Right, Loving that little girl in me that wasn't loved and that little girl, loving her and strengthening her is what creates that safe space within us to be able to share those spaces of vulnerability with other people.

But we you know I.

It's not based on it's not based on somebody else creating that safe space for us. Now, we do have to have the We do have to have the the understanding of.

Who does not.

Everybody deserves that that space. If you're speaking about a man that you've decided to be with, you know that you're committed to, That's that's where the work is, right. I look at relationships as a holy path in that way.

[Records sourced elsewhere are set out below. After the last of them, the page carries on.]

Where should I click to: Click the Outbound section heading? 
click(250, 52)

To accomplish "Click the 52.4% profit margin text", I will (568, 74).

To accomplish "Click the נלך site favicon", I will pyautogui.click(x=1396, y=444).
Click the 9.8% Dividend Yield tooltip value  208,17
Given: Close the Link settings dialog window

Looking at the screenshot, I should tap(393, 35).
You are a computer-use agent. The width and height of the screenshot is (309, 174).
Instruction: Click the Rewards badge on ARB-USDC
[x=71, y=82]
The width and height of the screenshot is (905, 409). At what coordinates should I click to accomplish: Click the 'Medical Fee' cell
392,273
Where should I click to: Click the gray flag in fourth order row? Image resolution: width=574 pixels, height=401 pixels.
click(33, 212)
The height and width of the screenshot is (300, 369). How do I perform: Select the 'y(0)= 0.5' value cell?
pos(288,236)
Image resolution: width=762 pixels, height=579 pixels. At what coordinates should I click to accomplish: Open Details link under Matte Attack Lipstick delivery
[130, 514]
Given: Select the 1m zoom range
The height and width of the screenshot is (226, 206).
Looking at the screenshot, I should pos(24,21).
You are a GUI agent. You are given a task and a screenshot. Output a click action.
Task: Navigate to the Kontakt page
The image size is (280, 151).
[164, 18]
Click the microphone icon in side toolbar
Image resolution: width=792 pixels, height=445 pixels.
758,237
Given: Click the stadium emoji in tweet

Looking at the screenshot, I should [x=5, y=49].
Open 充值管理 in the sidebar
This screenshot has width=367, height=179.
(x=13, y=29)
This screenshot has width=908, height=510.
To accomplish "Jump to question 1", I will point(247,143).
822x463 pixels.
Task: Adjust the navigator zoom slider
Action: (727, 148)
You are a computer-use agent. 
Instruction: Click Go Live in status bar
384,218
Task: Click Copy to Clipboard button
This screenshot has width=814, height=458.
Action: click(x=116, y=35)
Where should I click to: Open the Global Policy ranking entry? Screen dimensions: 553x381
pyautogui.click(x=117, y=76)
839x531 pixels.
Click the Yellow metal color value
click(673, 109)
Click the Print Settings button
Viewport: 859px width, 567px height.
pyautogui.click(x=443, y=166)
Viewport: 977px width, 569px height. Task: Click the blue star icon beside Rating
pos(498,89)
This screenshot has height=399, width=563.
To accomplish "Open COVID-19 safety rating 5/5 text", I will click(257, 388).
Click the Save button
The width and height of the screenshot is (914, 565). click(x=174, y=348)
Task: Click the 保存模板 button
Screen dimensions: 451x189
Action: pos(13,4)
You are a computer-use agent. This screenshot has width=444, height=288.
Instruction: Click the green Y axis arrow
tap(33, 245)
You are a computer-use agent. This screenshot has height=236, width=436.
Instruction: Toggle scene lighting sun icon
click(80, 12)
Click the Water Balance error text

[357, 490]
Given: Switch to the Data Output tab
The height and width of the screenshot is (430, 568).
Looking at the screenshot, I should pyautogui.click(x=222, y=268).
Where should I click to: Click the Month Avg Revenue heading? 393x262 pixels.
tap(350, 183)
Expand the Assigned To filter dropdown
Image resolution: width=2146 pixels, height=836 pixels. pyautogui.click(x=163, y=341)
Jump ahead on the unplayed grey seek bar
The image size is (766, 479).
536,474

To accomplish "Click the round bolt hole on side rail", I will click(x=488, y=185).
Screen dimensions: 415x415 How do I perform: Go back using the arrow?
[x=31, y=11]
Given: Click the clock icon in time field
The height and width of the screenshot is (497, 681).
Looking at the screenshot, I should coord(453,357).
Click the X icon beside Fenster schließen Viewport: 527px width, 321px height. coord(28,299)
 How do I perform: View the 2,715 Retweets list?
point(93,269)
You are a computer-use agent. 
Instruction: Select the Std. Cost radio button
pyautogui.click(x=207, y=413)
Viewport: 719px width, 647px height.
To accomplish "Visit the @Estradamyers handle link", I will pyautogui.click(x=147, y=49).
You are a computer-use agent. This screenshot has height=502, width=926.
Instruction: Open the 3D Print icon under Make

That that that's really what.

I feel as though that I'm learning on my journey. I got married because I, you know, I was pregnant and we wanted a family, but I also wanted I wanted I didn't want to deal with my ship. I expected that Will was going to be the savior, prince right and once I realize that, oh no, a marriage is about us having the fortitude to walk each other home, walk each other to that sacred space without as well as the sacred space within, and that's what the conflict within our intimate relationships are supposed to do. We're running into ourselves where we have to ask those questions of what is the common donation, I'm the common denominator here, what does that mean? And then really be able to look at our partners and go, Okay, for some of us, we didn't choose the right partners, and so it's time to move on. For some of us, we chose the perfect partner that is the perfect mirror that is consistently going to help us get through our shit, cleaning it up along the way.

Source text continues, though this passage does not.